The listing that follows should be duplicated character for character.

--- Information given Enclosed Below ---

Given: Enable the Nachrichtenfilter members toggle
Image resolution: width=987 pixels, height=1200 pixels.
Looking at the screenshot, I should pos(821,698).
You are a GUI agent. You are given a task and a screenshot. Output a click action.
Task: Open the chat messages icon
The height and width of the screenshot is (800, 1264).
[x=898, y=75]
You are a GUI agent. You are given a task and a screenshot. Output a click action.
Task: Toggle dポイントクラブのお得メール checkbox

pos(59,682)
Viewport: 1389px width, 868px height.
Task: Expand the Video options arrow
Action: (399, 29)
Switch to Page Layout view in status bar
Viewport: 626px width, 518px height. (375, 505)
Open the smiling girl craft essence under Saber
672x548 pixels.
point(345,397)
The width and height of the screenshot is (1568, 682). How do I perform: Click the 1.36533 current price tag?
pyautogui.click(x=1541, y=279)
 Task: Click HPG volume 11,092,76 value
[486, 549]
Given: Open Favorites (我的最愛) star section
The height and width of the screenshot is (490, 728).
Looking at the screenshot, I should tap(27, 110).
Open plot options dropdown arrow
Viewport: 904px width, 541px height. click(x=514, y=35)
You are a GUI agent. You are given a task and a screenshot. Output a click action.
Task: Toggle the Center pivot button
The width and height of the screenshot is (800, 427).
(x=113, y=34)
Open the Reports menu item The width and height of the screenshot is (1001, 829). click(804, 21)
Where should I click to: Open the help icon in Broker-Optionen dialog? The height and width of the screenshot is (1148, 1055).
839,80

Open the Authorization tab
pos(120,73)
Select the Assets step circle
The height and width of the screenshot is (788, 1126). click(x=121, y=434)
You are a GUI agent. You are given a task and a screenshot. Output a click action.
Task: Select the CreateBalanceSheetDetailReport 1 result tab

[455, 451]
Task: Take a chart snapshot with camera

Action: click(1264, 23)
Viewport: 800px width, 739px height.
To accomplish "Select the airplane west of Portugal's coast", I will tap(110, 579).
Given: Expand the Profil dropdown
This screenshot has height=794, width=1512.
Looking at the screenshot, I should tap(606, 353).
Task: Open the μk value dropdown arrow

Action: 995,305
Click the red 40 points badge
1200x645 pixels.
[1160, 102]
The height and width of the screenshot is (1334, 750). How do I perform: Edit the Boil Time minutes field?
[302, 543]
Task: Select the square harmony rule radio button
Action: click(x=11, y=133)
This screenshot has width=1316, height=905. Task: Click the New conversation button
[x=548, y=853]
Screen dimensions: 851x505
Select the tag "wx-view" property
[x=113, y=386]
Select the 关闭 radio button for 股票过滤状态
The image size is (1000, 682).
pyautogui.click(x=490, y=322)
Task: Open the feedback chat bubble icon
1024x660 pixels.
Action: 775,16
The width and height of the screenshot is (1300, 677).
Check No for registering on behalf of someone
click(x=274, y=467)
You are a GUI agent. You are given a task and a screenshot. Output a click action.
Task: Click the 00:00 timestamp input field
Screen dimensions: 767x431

--- End of Enclosed Information given ---

**Output of the task:**
Given: Enable the Nachrichtenfilter members toggle
Image resolution: width=987 pixels, height=1200 pixels.
Looking at the screenshot, I should pos(821,698).
You are a GUI agent. You are given a task and a screenshot. Output a click action.
Task: Open the chat messages icon
The height and width of the screenshot is (800, 1264).
[x=898, y=75]
You are a GUI agent. You are given a task and a screenshot. Output a click action.
Task: Toggle dポイントクラブのお得メール checkbox

pos(59,682)
Viewport: 1389px width, 868px height.
Task: Expand the Video options arrow
Action: (399, 29)
Switch to Page Layout view in status bar
Viewport: 626px width, 518px height. (375, 505)
Open the smiling girl craft essence under Saber
672x548 pixels.
point(345,397)
The width and height of the screenshot is (1568, 682). How do I perform: Click the 1.36533 current price tag?
pyautogui.click(x=1541, y=279)
 Task: Click HPG volume 11,092,76 value
[486, 549]
Given: Open Favorites (我的最愛) star section
The height and width of the screenshot is (490, 728).
Looking at the screenshot, I should tap(27, 110).
Open plot options dropdown arrow
Viewport: 904px width, 541px height. click(x=514, y=35)
You are a GUI agent. You are given a task and a screenshot. Output a click action.
Task: Toggle the Center pivot button
The width and height of the screenshot is (800, 427).
(x=113, y=34)
Open the Reports menu item The width and height of the screenshot is (1001, 829). click(804, 21)
Where should I click to: Open the help icon in Broker-Optionen dialog? The height and width of the screenshot is (1148, 1055).
839,80

Open the Authorization tab
pos(120,73)
Select the Assets step circle
The height and width of the screenshot is (788, 1126). click(x=121, y=434)
You are a GUI agent. You are given a task and a screenshot. Output a click action.
Task: Select the CreateBalanceSheetDetailReport 1 result tab

[455, 451]
Task: Take a chart snapshot with camera

Action: click(1264, 23)
Viewport: 800px width, 739px height.
To accomplish "Select the airplane west of Portugal's coast", I will tap(110, 579).
Given: Expand the Profil dropdown
This screenshot has height=794, width=1512.
Looking at the screenshot, I should tap(606, 353).
Task: Open the μk value dropdown arrow

Action: 995,305
Click the red 40 points badge
1200x645 pixels.
[1160, 102]
The height and width of the screenshot is (1334, 750). How do I perform: Edit the Boil Time minutes field?
[302, 543]
Task: Select the square harmony rule radio button
Action: click(x=11, y=133)
This screenshot has width=1316, height=905. Task: Click the New conversation button
[x=548, y=853]
Screen dimensions: 851x505
Select the tag "wx-view" property
[x=113, y=386]
Select the 关闭 radio button for 股票过滤状态
The image size is (1000, 682).
pyautogui.click(x=490, y=322)
Task: Open the feedback chat bubble icon
1024x660 pixels.
Action: 775,16
The width and height of the screenshot is (1300, 677).
Check No for registering on behalf of someone
click(x=274, y=467)
You are a GUI agent. You are given a task and a screenshot. Output a click action.
Task: Click the 00:00 timestamp input field
Screen dimensions: 767x431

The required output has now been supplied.